Feature matrix − It is the collection of features, in case there are more than one.
Feature Names − It is the list of all the names of the features.

Response - 它是输出变量，基本上取决于特征变量。它们也称为目标、标签或输出。

Response − It is the output variable that basically depends upon the feature variables. They are also known as target, label or output.

Response Vector − It is used to represent response column. Generally, we have just one response column.
Target Names − It represent the possible values taken by a response vector.

Scikit-learn 有几个示例数据集，如 iris 和 digits 用于分类， Boston house prices 用于回归。

Scikit-learn have few example datasets like iris and digits for classification and the Boston house prices for regression.

Example

以下是一个加载 iris 数据集的示例：

Following is an example to load iris dataset −

from sklearn.datasets import load_iris
iris = load_iris()
X = iris.data
y = iris.target
feature_names = iris.feature_names
target_names = iris.target_names
print("Feature names:", feature_names)
print("Target names:", target_names)
print("\nFirst 10 rows of X:\n", X[:10])

Output

Feature names: ['sepal length (cm)', 'sepal width (cm)', 'petal length (cm)', 'petal width (cm)']
Target names: ['setosa' 'versicolor' 'virginica']
First 10 rows of X:
[
   [5.1 3.5 1.4 0.2]
   [4.9 3. 1.4 0.2]
   [4.7 3.2 1.3 0.2]
   [4.6 3.1 1.5 0.2]
   [5. 3.6 1.4 0.2]
   [5.4 3.9 1.7 0.4]
   [4.6 3.4 1.4 0.3]
   [5. 3.4 1.5 0.2]
   [4.4 2.9 1.4 0.2]
   [4.9 3.1 1.5 0.1]
]

Splitting the dataset

要检查我们模型的准确性，我们可以将数据集分成两部分- a training set 和 a testing set 。使用训练集训练模型，使用测试集测试模型。然后，我们可以评估我们的模型表现如何。

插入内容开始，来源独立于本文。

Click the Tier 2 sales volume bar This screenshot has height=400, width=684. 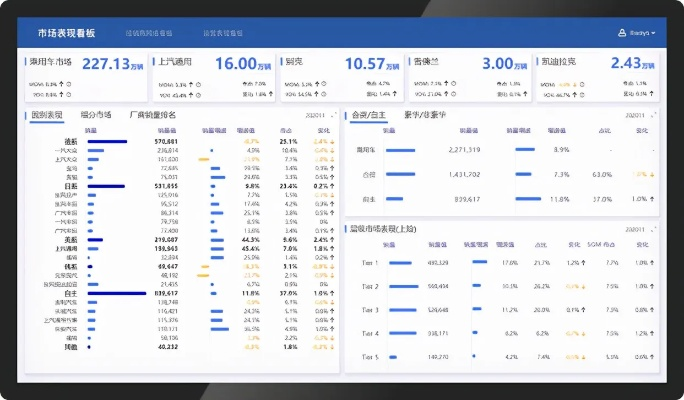click(x=403, y=286)
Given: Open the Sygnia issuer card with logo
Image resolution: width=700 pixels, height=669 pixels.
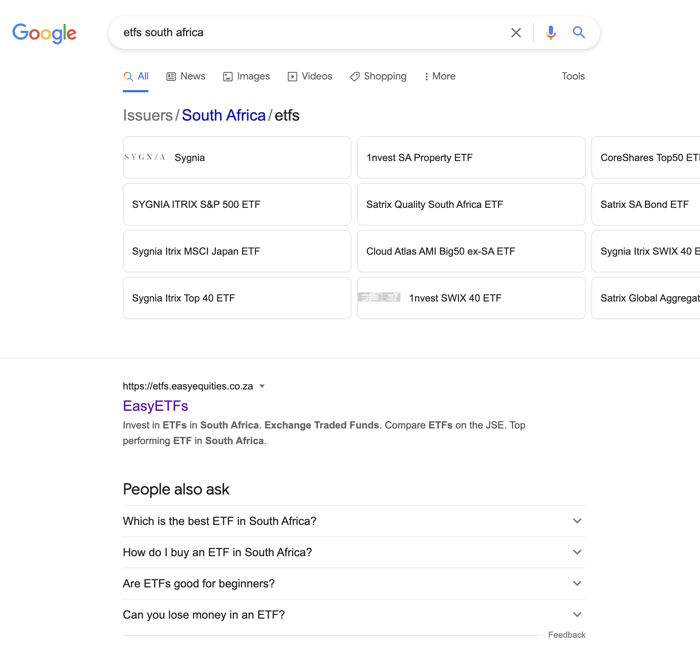Looking at the screenshot, I should click(x=237, y=158).
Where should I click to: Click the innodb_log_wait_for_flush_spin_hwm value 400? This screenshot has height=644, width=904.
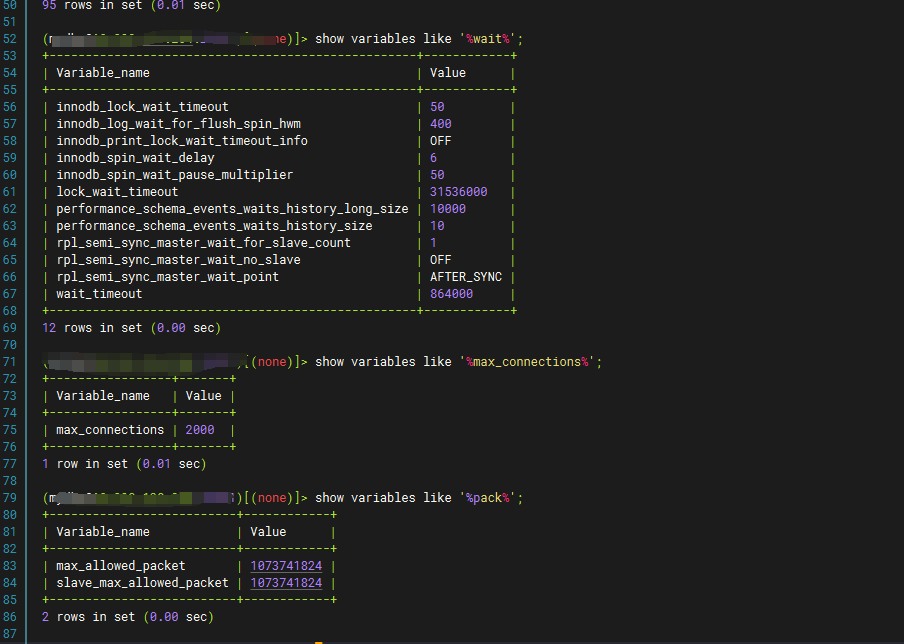pos(440,124)
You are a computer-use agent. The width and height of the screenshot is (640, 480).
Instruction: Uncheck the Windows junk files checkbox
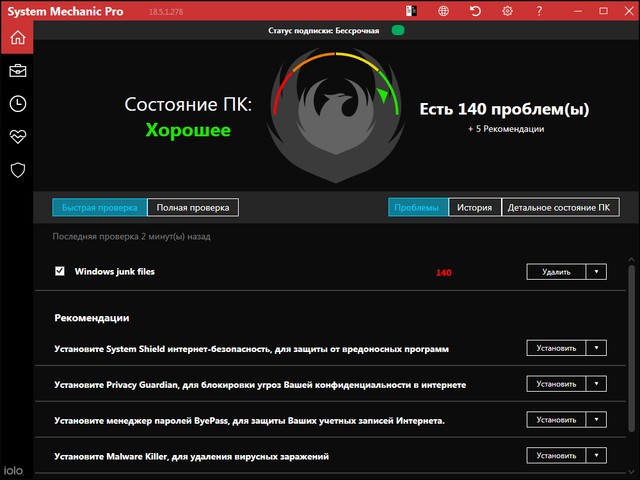click(x=60, y=271)
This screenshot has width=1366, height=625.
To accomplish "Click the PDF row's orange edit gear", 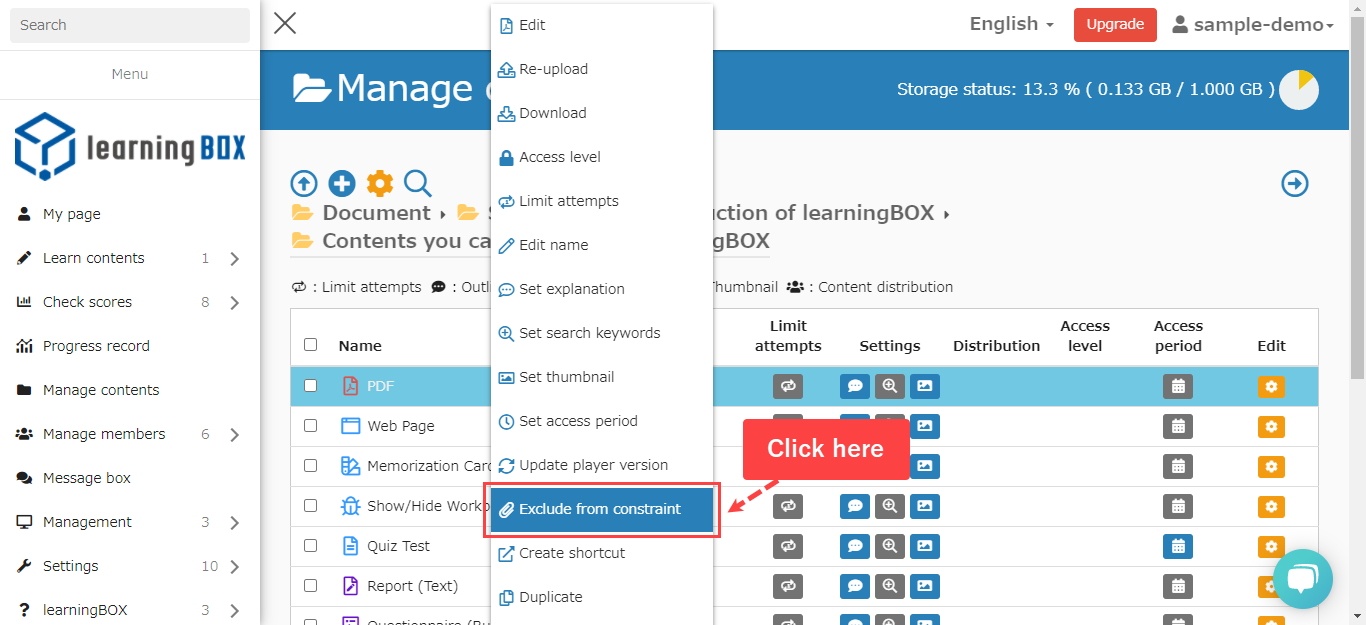I will [x=1271, y=386].
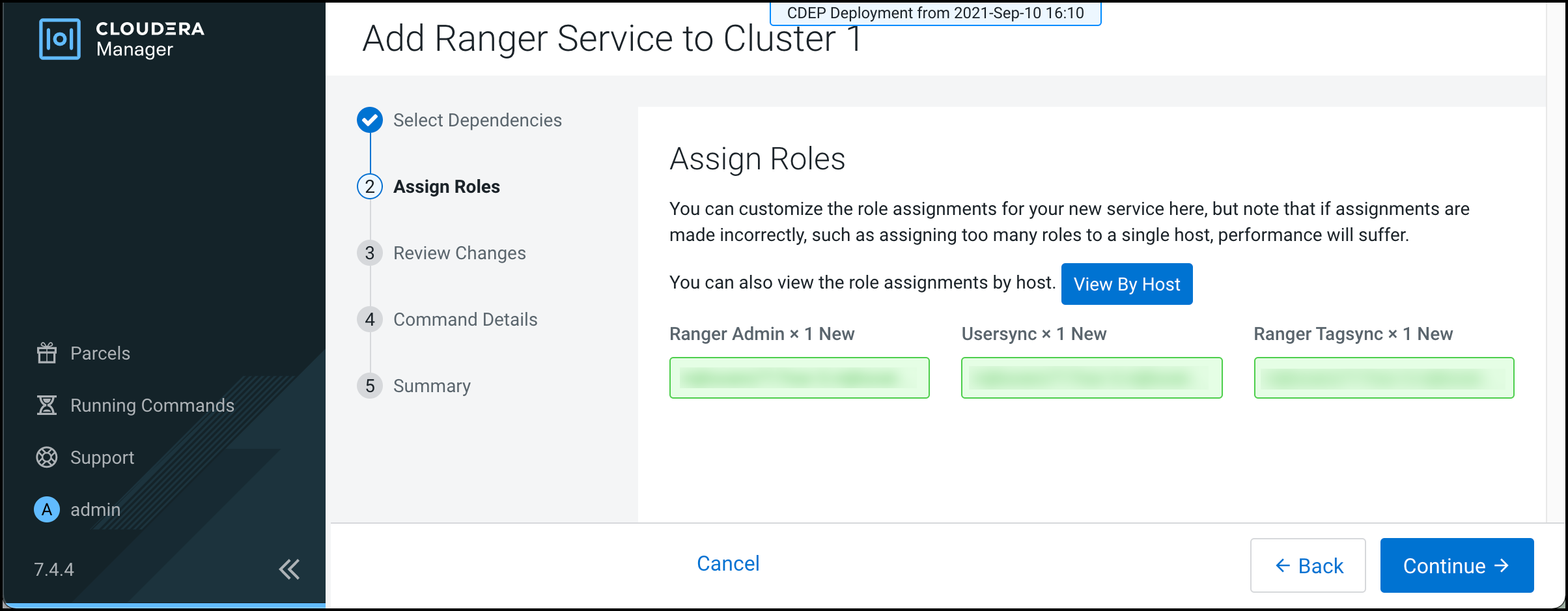
Task: Click the Running Commands hourglass icon
Action: 47,405
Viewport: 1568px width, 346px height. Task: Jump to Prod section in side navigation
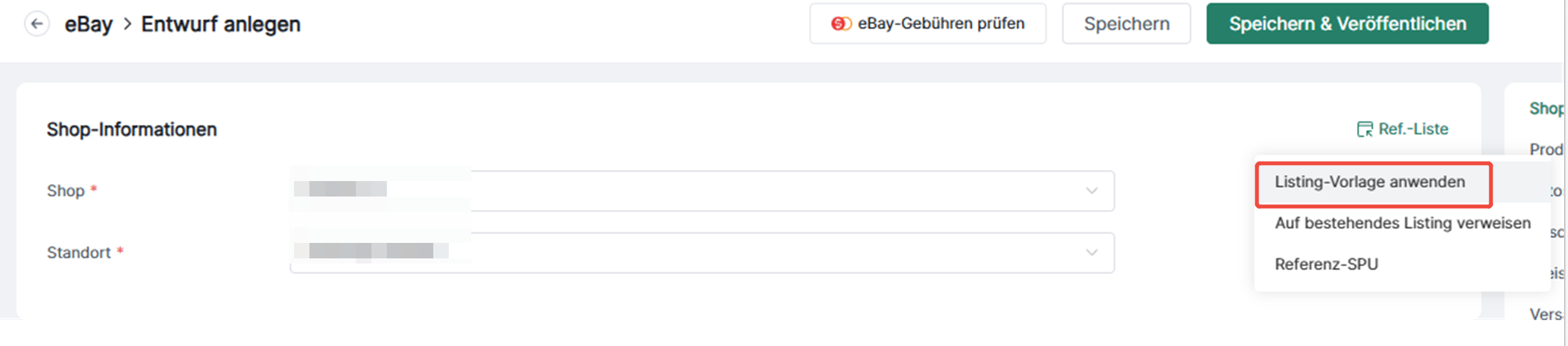pos(1546,149)
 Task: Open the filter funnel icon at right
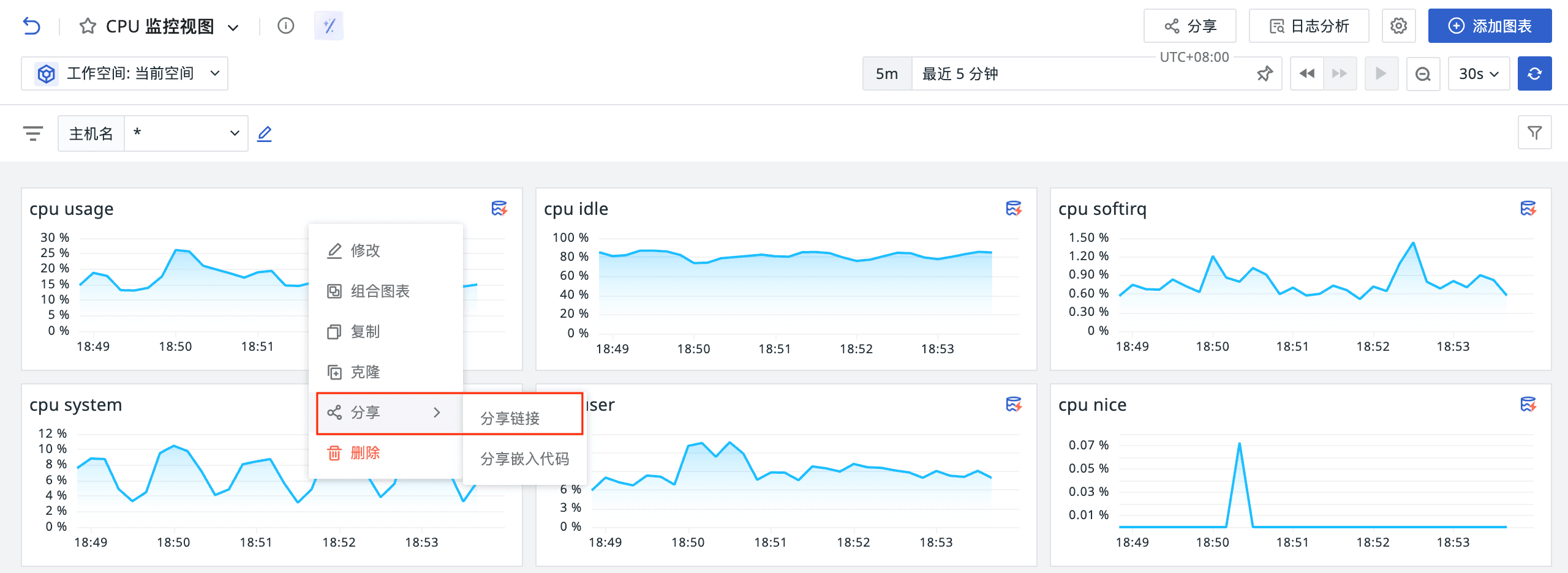(x=1534, y=133)
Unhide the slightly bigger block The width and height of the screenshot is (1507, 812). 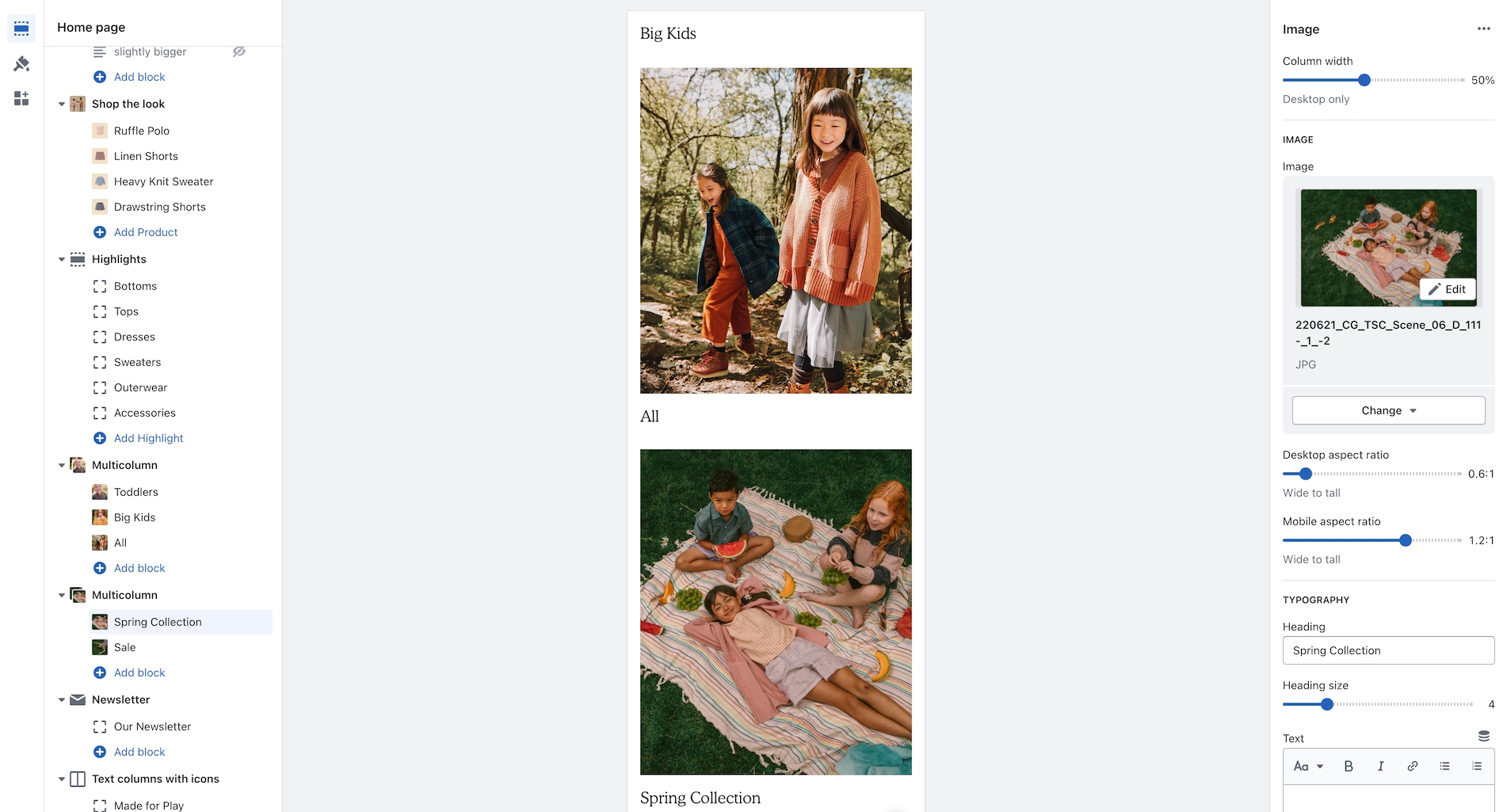[238, 51]
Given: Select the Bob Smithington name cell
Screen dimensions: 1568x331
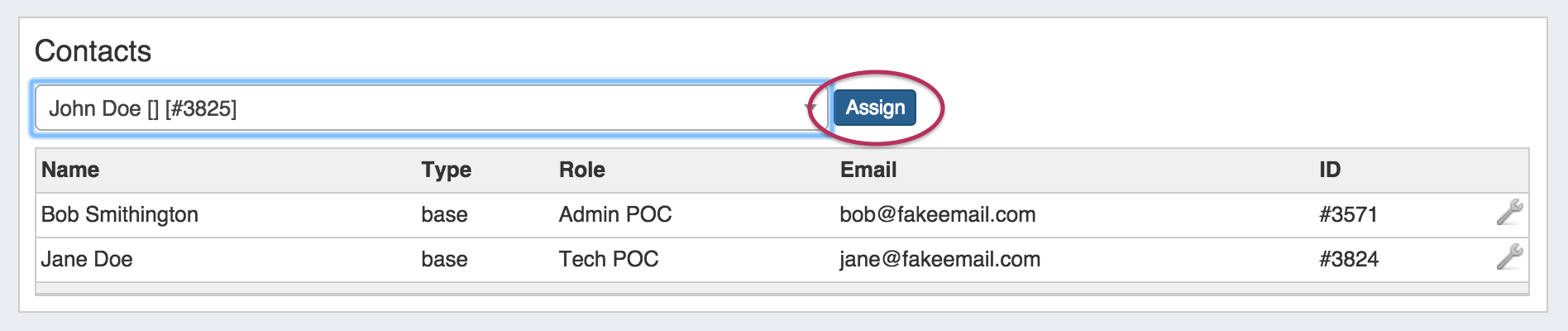Looking at the screenshot, I should pos(120,214).
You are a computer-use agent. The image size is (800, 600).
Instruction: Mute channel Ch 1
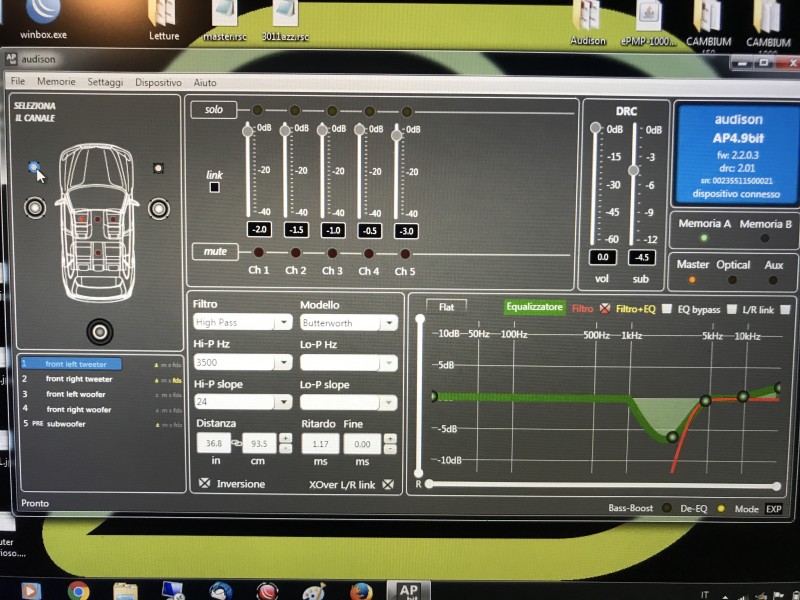(259, 252)
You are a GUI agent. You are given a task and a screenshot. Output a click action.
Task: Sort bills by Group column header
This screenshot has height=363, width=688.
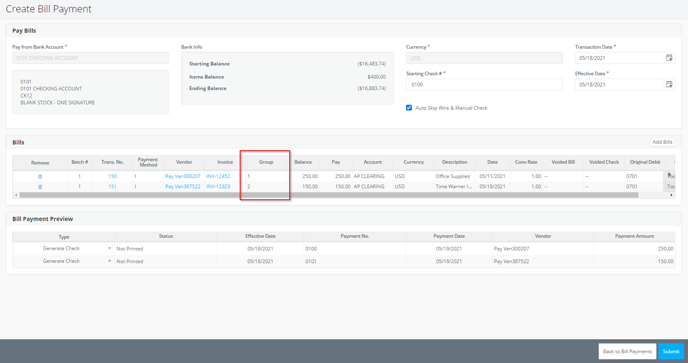tap(266, 162)
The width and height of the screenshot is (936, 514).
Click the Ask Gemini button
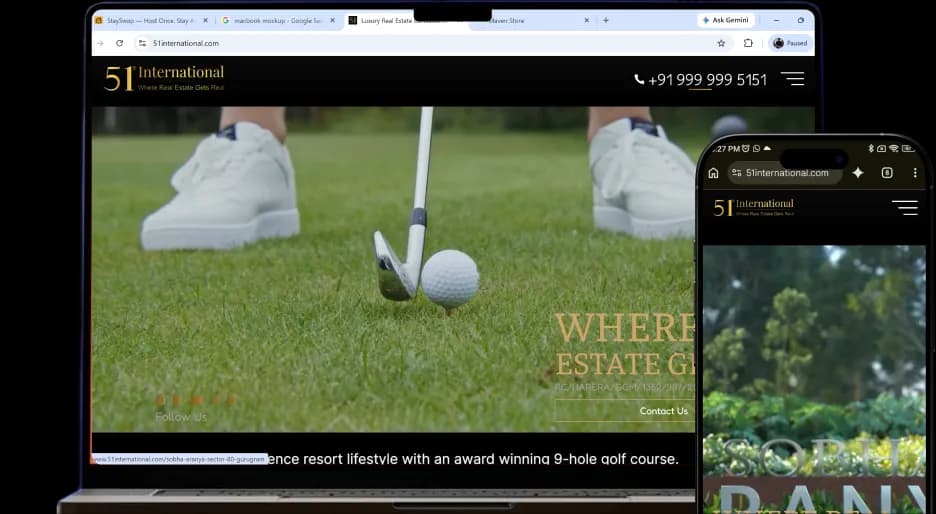(x=726, y=20)
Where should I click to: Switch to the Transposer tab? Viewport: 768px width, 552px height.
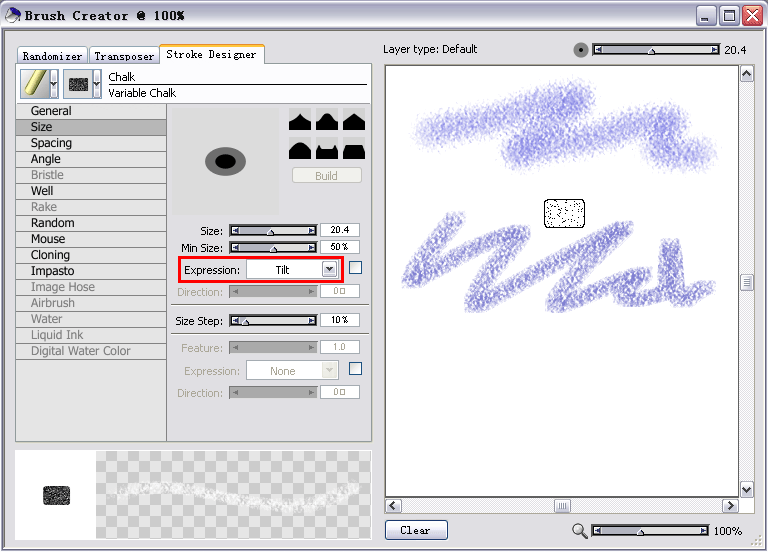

To check the accuracy of our model, we can split the dataset into two pieces-a training set and a testing set. Use the training set to train the model and testing set to test the model. After that, we can evaluate how well our model did.

Example

以下示例将以 70:30 的比例分割数据，即 70% 的数据将用作训练数据，30% 将用作测试数据。正如上面的示例中，数据集是 iris 数据集。

The following example will split the data into 70:30 ratio, i.e. 70% data will be used as training data and 30% will be used as testing data. The dataset is iris dataset as in above example.

from sklearn.datasets import load_iris
iris = load_iris()

X = iris.data
y = iris.target

from sklearn.model_selection import train_test_split

X_train, X_test, y_train, y_test = train_test_split(
   X, y, test_size = 0.3, random_state = 1
)

print(X_train.shape)
print(X_test.shape)

print(y_train.shape)
print(y_test.shape)

Output

(105, 4)
(45, 4)
(105,)
(45,)

如上例所示，它使用 scikit-learn 的 train_test_split() 函数来分割数据集。该函数具有以下参数：

As seen in the example above, it uses train_test_split() function of scikit-learn to split the dataset. This function has the following arguments −

X, y − Here, X is the feature matrix and y is the response vector, which need to be split.
test_size − This represents the ratio of test data to the total given data. As in the above example, we are setting test_data = 0.3 for 150 rows of X. It will produce test data of 150*0.3 = 45 rows.
random_size − It is used to guarantee that the split will always be the same. This is useful in the situations where you want reproducible results.

Train the Model

接下来，我们可以使用我们的数据集来训练一些预测模型。正如所讨论的，scikit-learn 具有各种 Machine Learning (ML) algorithms ，它们具有用于拟合、预测准确率、召回率等的统一接口。

Next, we can use our dataset to train some prediction-model. As discussed, scikit-learn has wide range of Machine Learning (ML) algorithms which have a consistent interface for fitting, predicting accuracy, recall etc.

Example

在下面的示例中，我们将使用 KNN（K 最近邻）分类器。不要深入了解 KNN 算法的详细信息，因为会有单独的一章介绍它。此示例仅用于让您理解实现部分。

In the example below, we are going to use KNN (K nearest neighbors) classifier. Don’t go into the details of KNN algorithms, as there will be a separate chapter for that. This example is used to make you understand the implementation part only.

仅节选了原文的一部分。